*** Opening of Information shown ***

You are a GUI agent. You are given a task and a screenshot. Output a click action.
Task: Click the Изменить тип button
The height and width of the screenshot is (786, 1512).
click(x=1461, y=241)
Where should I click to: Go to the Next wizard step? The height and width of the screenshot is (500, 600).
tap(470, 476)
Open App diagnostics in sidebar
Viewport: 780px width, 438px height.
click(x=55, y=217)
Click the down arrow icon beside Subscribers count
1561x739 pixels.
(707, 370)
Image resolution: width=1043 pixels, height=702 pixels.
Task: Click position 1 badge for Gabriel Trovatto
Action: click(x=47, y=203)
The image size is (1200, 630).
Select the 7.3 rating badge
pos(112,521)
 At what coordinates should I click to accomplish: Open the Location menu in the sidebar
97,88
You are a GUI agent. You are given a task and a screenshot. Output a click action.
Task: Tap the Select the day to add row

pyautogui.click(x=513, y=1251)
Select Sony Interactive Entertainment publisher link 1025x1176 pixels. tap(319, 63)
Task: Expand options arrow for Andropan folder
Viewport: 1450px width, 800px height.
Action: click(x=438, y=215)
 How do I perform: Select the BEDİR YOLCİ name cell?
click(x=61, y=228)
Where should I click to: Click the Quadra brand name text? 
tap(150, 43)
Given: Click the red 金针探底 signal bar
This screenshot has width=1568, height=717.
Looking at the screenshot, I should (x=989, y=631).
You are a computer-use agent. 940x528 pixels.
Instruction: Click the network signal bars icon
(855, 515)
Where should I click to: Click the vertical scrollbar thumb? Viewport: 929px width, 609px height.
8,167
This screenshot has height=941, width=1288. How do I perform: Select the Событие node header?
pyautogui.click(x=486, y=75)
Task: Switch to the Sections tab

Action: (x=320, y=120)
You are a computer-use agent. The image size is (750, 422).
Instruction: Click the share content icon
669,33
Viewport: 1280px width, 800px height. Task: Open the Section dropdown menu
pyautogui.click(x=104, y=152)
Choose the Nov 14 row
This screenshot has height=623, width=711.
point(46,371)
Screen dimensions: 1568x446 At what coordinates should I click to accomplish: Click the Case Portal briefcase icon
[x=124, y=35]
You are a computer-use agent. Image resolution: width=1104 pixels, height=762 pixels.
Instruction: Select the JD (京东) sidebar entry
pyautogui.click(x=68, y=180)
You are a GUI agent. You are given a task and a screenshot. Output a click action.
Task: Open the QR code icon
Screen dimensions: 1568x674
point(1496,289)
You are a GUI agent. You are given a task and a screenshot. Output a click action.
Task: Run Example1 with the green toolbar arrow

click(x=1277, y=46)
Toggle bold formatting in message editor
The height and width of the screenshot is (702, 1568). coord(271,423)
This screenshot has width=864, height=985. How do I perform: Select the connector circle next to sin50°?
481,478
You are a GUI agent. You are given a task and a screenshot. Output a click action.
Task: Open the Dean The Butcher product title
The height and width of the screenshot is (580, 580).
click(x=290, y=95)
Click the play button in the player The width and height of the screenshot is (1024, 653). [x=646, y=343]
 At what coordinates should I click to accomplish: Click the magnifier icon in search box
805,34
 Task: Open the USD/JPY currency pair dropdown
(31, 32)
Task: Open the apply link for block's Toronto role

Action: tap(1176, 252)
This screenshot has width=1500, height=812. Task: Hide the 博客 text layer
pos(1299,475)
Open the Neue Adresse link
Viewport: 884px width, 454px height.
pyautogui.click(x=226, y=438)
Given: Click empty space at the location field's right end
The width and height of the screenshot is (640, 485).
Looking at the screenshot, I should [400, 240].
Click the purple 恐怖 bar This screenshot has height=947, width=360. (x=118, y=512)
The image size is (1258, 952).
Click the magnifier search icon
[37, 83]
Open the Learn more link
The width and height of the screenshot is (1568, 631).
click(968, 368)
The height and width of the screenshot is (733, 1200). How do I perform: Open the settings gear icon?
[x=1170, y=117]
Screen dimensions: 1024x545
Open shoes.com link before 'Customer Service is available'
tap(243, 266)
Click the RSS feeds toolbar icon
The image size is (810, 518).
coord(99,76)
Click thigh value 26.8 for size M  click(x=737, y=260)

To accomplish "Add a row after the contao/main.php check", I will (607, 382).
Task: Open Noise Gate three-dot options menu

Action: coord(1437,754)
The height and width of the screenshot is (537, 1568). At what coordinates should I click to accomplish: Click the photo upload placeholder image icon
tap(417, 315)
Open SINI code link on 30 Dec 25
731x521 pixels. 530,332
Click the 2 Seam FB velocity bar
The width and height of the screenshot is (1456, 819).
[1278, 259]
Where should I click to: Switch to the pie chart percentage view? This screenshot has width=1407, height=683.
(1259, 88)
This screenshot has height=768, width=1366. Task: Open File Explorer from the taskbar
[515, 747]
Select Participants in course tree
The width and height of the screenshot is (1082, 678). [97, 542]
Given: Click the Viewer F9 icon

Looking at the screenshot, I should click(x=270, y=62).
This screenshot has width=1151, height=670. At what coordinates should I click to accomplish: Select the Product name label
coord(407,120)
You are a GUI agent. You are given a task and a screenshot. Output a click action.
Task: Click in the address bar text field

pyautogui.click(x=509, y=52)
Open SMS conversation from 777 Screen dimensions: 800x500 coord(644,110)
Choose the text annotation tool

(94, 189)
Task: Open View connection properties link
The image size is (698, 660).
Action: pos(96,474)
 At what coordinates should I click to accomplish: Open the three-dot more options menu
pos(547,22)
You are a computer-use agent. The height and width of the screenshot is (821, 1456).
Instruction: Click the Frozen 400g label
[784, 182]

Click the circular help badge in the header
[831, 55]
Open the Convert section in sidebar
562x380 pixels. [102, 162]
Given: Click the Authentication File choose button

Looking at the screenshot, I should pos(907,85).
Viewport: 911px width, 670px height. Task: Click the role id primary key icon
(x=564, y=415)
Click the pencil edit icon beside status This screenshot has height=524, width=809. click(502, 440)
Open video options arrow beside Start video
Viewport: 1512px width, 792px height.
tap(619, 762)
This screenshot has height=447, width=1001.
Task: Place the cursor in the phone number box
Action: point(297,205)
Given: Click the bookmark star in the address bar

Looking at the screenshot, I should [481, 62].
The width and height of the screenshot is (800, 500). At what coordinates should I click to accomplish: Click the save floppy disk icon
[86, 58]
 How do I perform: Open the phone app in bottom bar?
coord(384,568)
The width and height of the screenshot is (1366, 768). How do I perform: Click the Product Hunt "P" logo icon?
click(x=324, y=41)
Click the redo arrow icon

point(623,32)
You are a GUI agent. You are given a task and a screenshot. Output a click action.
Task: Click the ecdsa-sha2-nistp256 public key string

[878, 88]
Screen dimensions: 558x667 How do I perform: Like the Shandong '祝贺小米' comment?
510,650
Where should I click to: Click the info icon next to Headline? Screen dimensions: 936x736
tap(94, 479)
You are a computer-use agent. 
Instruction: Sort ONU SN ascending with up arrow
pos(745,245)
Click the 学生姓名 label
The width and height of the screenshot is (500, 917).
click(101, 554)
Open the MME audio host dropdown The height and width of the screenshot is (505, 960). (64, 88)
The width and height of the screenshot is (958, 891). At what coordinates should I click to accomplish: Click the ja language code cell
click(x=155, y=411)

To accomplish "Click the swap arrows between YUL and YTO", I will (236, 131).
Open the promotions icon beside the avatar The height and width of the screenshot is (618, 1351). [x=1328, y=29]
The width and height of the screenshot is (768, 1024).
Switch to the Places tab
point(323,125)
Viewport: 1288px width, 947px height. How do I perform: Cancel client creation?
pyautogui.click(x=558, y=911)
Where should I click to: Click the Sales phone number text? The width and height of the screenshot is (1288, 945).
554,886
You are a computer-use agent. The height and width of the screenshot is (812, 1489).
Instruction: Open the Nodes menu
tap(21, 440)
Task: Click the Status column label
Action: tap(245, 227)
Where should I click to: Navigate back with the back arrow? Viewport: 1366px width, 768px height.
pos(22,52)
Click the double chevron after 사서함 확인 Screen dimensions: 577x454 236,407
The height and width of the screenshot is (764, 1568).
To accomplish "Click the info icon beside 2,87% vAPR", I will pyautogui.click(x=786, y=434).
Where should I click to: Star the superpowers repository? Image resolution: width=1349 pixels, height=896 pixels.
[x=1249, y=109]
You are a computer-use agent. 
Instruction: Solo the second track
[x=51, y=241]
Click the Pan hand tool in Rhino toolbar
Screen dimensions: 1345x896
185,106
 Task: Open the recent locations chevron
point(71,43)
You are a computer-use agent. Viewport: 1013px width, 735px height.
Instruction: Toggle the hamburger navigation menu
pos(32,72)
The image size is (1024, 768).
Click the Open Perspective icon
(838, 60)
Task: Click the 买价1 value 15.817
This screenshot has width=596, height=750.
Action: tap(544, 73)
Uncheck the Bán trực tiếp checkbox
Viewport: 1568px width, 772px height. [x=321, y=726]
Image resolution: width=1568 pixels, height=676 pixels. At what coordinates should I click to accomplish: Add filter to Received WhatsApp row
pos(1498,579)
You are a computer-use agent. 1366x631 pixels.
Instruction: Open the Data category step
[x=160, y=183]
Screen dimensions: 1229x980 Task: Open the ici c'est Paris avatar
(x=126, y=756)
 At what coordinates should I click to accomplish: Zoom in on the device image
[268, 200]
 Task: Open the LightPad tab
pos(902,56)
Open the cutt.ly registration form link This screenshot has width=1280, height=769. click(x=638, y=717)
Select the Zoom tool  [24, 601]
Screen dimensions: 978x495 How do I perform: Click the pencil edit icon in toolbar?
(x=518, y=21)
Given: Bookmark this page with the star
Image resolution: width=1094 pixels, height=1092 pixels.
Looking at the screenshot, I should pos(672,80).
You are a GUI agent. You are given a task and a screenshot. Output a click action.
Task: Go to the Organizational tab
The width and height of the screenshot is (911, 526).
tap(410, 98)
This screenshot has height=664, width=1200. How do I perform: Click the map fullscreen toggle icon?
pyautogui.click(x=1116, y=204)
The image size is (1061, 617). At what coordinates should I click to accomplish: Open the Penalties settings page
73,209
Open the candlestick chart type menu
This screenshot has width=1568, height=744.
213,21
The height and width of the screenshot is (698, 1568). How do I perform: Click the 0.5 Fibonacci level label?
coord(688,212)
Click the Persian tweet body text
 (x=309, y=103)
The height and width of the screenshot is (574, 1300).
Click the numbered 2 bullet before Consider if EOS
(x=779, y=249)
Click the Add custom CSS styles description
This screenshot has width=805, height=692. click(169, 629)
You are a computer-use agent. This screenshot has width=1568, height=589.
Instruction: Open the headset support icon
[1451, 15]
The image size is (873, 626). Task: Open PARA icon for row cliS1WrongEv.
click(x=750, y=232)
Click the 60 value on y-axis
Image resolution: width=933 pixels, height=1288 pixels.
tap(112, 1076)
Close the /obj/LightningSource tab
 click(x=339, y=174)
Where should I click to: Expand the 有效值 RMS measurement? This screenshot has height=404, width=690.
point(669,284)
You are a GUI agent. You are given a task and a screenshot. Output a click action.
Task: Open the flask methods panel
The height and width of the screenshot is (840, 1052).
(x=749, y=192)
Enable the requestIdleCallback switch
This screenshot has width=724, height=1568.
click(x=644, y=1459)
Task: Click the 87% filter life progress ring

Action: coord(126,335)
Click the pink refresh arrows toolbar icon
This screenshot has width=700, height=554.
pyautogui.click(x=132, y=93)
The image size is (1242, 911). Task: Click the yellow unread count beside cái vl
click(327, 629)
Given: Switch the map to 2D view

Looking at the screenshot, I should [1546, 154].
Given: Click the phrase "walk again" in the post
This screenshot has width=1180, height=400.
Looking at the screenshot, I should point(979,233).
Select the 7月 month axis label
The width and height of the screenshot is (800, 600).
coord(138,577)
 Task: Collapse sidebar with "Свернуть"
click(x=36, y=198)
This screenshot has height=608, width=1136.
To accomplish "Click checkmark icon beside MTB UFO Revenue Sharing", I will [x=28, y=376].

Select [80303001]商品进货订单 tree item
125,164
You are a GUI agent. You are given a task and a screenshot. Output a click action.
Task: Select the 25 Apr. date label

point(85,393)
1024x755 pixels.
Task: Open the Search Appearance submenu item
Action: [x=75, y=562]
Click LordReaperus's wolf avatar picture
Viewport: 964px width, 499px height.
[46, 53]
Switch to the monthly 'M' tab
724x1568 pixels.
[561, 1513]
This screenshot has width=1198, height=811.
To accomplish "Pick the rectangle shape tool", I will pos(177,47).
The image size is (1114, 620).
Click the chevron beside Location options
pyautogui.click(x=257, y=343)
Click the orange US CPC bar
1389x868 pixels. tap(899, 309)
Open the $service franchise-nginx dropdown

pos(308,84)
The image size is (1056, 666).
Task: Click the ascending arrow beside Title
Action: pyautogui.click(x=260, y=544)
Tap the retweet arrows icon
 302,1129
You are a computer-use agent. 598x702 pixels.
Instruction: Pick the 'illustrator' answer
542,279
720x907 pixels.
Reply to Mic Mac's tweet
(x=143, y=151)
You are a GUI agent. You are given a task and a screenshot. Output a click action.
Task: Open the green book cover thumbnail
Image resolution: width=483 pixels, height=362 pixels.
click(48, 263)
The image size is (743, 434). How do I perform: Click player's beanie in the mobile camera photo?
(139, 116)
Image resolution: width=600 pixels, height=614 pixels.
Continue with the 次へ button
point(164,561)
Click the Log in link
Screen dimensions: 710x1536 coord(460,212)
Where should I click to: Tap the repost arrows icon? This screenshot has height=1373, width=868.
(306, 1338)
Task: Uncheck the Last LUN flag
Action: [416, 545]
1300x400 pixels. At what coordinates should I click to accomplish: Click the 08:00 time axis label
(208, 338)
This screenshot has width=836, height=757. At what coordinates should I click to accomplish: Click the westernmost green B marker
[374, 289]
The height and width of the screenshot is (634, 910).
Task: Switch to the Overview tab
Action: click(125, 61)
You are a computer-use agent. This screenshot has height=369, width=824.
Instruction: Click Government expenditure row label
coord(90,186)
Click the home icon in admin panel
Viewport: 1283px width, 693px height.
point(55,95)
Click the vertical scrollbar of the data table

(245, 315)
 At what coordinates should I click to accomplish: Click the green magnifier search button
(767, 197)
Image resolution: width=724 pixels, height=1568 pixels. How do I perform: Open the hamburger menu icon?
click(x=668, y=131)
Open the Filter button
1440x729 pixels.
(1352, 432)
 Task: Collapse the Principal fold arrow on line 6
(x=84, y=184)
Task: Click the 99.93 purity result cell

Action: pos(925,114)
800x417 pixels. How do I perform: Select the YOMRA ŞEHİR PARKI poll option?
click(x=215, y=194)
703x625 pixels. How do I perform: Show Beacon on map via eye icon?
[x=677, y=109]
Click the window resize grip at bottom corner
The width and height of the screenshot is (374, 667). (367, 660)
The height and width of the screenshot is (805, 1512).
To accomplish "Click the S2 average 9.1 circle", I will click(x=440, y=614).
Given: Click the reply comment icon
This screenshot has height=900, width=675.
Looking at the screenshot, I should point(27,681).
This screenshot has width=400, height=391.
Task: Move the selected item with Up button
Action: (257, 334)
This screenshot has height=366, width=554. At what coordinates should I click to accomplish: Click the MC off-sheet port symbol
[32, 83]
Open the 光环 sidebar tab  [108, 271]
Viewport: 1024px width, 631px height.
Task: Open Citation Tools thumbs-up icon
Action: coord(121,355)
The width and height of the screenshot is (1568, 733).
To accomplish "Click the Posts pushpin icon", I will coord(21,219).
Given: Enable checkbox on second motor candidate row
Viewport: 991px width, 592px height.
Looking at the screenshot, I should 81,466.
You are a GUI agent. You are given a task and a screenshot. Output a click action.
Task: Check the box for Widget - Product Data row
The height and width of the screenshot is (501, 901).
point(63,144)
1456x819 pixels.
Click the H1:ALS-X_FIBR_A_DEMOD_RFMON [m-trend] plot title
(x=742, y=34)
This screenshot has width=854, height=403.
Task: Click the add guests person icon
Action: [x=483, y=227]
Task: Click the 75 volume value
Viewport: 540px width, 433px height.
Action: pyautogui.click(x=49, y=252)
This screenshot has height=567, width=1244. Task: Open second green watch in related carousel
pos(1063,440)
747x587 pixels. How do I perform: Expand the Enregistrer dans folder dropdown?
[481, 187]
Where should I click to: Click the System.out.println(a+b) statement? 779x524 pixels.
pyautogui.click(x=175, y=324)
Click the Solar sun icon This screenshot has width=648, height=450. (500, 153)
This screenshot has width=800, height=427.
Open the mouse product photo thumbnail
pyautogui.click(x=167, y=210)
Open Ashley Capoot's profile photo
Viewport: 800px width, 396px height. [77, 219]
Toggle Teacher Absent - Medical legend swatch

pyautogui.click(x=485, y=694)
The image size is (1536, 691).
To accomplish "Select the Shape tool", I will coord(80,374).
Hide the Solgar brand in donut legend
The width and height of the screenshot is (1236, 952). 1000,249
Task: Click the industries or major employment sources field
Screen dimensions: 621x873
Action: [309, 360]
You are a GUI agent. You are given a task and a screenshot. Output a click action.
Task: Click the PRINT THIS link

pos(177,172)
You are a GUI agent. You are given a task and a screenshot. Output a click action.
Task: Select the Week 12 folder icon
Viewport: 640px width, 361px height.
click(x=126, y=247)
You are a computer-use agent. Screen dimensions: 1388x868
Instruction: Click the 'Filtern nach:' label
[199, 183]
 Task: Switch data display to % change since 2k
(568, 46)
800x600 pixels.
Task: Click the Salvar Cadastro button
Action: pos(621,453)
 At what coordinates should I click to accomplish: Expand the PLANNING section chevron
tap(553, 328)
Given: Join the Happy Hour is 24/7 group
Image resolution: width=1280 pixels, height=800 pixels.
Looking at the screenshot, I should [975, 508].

*** Close of Information shown ***

Task objective
For the records above, state the number of lines holding the string "Enable", without further comment.

Response box
2